In the text on omitted informant details, which case held that leaving out the fact that the informant was the defendant's sister was not misleading as a matter of law?

===== TEXT =====

For example, the fact that an informant had a criminal record and was cooperating under a plea agreement is not critical to the finding of probable cause. Flagg, supra; United States v. Martin, 866 F.2d 972 (8th Cir. 1989) (omission of fact of informant's drug addiction of no consequence to determination of probable cause). The fact that the police omitted information that an informant had been a drug dealer, was cooperating with the police in order to receive leniency, and was being paid by the police did not warrant relief in United States v. Wold, 979 F.2d 632 (8th Cir. 1992). See also United States v. Reivich, 793 F.2d 957 (8th Cir. 1986). It is not necessary to notify the magistrate of an informant's criminal history if the informant's information is at least partially corroborated. United States v. Parker,supra. Similarly, it was not misleading, as a matter of law, to omit the fact that the informant was the defendant's sister. United States v. Johnson, 925 F.2d 1115 (8th Cir. 1991).

===== DATA EXCERPT =====

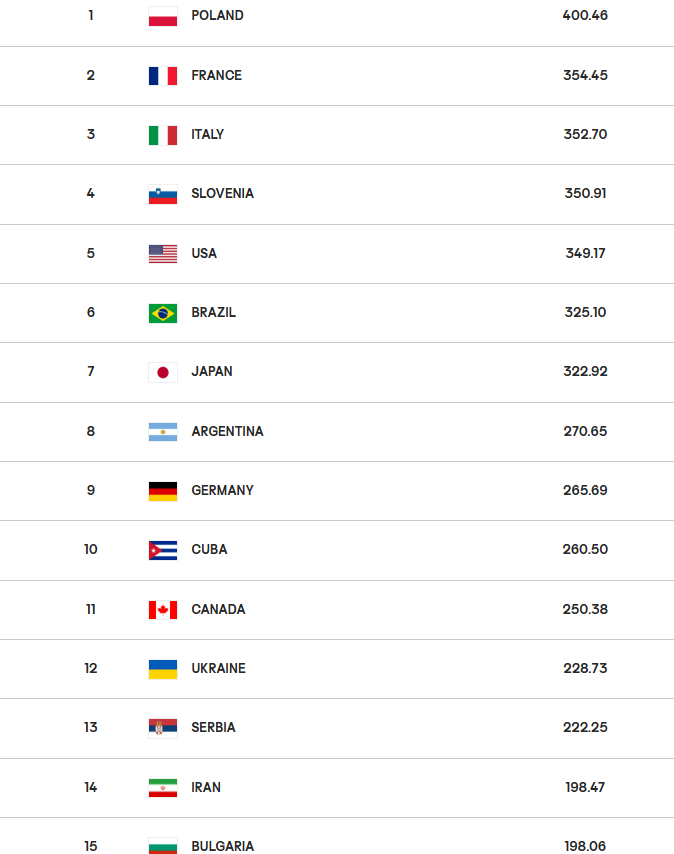This screenshot has width=674, height=854.
Task: Click the Serbia flag icon
Action: click(x=162, y=728)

=====

CORRECT ANSWER —
United States v. Johnson, 925 F.2d 1115 (8th Cir. 1991).